We are a recognized research powerhouse. Our strength lies in both our numbers and in our interdisciplinary approach. Take cancer—an enemy we fight on many fronts. Research finds the molecular biomarkers that signal the presence of disease. Research tracks remissions across years and across populations. Research sifts through billions of lines of genetic code to find the A, C, U, or G that is out of place.
We have physicians and scientists working from all of these angles and many, many more. Furthermore, we provide an environment—in this case, the BU-BMC Cancer Center— that facilitates collaboration, moving research findings more quickly into our clinics and classrooms.
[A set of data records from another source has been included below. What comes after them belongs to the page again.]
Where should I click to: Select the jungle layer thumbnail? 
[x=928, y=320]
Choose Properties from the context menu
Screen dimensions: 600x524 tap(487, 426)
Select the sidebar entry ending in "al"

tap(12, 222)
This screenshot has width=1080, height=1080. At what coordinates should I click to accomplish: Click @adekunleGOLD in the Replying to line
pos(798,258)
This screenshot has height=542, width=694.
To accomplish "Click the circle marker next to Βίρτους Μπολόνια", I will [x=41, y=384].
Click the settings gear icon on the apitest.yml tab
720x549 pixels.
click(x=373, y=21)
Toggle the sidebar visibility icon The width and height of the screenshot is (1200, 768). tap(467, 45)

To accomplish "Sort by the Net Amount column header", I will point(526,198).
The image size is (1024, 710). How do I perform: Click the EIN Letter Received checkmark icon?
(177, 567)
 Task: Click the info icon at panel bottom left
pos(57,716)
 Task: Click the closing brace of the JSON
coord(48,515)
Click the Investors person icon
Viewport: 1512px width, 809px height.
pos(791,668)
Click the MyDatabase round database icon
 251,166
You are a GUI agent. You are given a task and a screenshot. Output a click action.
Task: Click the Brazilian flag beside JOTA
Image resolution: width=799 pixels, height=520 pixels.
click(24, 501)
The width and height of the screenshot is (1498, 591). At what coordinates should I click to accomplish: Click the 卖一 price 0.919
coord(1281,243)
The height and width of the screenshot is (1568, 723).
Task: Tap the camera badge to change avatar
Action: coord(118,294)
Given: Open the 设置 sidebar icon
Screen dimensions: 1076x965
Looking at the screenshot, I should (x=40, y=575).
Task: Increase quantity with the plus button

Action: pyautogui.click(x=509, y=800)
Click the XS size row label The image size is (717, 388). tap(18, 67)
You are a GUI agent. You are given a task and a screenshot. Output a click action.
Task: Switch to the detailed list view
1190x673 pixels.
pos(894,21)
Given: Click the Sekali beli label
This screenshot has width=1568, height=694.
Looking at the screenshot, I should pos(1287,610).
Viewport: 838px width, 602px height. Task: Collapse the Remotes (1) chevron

Another example is addiction. Many of our faculty provide care to and advocacy on behalf of people living with addiction in our local communities. At the same time, they are looking for ways to treat chronic pain. To name just one example: Venetia (Vanna) Zachariou, PhD, the chair of pharmacology and experimental therapeutics and physiology and biophysics, is working to understand intracellular adaptations to peripheral nerve injury and/ or prolonged opioid exposure, in order to develop novel therapeutics for chronic pain conditions and pain/addiction comorbidities.
Discovery is an essential part of medicine—but it is not free. A breakthrough in the lab might take decades to translate into a marketable drug. Because government support is unpredictable, philanthropy is increasingly essential. Our efforts, helped in part by strong donor support, have led to the Chobanian & Avedisian School being ranked 32nd among research medical schools in the 2023 U.S. News & World Report.
In 2022, Nancy J. Sullivan, a nationally renowned infectious diseases expert and chief of the Biodefense Research Section at the federal government’s Vaccine Research Center, was named the new director of BU’s National Emerging Infectious Diseases Laboratories (NEIDL), a leading academic research center that allows scientists to study infectious diseases and pathogens, including SARS-CoV-2, Ebola, and Zika, in a protected environment.
The NEIDL holds a prominent position in BU’s Strategic Plan for 2030, given its importance to understanding and developing coordinated responses to emerging threats from infectious diseases. Sullivan’s longtime focus has been the fight against Ebola, Marburg, and other hemorrhagic fever viruses. She was recently named as the inaugural holder of an Edward Avedisian Professorship.
LEVERAGING A PERSONAL STRUGGLE FOR THE PUBLIC GOOD Richard Shipley (Questrom’68,’72, Hon.’22)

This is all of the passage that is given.